Lehigh Valley woman paralyzed by flu vaccine receives $11.6 million settlement

By Jim Boyle | Jun 13, 2014

A 20-year-old Lehigh Valley woman who walked into a doctor's office for a flu shot and left with a debilitating disease that rendered her paralyzed and unable to feed herself reached an $11.6 million settlement that will be paid over her lifetime to cover her medical expenses.

Sarah Behie received her shot in 2010 as a requirement for work, and a week later began

displaying flu-like symptoms. A couple weeks later, she experienced pain and weakness in her limbs and was eventually diagnosed with Guillian-Barre Syndrome, a neurological condition that can be a rare side effect of the flu vaccine. There is no cure, but rehabilitation programs can help patients eventually recover from even the most severe cases, according to the National Institute of Health.

Her attorneys, Lawrence Cohan and David Carney of Philadelphia, negotiated the settlement with the federal government's National Vaccine Injury Compensation Program in Washington, D.C. Created 25 years ago by the U.S. Department of Health and Human Services, the NVICP pays damages to people injured by certain vaccinations, including influenza, MMR and HPV.

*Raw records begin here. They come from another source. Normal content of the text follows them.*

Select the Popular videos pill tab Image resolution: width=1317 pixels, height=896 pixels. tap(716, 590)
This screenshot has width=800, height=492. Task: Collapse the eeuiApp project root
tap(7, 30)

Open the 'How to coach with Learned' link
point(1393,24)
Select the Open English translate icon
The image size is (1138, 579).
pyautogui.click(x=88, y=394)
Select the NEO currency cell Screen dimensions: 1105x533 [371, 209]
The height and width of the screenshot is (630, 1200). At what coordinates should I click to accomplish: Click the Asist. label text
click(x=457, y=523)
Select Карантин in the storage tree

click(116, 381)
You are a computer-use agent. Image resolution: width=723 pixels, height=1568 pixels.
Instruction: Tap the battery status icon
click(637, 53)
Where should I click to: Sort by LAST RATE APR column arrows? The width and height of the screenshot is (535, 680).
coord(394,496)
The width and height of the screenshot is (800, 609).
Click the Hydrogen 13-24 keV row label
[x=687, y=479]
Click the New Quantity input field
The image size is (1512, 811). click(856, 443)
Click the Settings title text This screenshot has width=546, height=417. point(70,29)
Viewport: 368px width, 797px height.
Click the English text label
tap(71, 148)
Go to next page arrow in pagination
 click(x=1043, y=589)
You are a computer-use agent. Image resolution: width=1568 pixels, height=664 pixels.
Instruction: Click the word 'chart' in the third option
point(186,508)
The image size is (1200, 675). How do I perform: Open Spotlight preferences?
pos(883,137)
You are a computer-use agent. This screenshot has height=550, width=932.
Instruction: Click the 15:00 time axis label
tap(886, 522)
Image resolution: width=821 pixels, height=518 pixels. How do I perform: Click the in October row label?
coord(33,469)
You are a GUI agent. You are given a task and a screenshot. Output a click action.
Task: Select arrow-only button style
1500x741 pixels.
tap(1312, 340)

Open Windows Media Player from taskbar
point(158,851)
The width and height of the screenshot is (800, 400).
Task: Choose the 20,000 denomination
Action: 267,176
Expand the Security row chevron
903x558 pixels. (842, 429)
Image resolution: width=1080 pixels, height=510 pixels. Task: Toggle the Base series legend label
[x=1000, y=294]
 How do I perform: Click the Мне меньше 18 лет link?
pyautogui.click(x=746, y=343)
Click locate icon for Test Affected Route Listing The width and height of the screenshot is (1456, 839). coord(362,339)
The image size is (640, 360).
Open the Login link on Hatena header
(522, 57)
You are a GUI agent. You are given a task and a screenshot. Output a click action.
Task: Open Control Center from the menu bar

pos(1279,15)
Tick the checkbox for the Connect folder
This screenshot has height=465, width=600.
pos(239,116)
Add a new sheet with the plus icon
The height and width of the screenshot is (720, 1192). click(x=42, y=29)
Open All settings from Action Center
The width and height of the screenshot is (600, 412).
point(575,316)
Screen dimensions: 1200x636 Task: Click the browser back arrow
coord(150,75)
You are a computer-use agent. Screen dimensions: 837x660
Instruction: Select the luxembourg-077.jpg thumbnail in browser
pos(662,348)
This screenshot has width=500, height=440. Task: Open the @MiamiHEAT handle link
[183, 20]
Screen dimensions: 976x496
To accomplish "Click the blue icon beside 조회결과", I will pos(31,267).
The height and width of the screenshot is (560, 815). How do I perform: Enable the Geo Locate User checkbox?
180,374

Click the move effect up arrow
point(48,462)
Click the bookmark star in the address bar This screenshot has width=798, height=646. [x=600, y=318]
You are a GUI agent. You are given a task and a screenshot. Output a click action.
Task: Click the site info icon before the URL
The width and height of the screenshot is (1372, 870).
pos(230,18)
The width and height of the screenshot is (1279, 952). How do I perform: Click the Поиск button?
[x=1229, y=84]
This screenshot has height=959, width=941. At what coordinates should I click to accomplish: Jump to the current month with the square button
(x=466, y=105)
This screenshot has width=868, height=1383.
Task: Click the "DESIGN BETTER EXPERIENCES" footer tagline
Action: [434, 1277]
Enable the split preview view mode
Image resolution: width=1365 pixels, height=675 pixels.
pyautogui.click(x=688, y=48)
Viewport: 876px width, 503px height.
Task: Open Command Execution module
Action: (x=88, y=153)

The public program is paid for by a 75-cent tax on every vaccination that goes into a compensation fund. As of 2012, more than 14,000 claims have been filed with the NVICP, which has paid $2.44 billion in compensation and attorney fees. Behie's settlement has landed in the top 20 percent of the fund's payments, according to a statement from her attorneys.

The money will go toward Behie's continued treatment at a Lehigh Valley rehab clinic, plus an extra $1 million for her pain and suffering and lost earnings.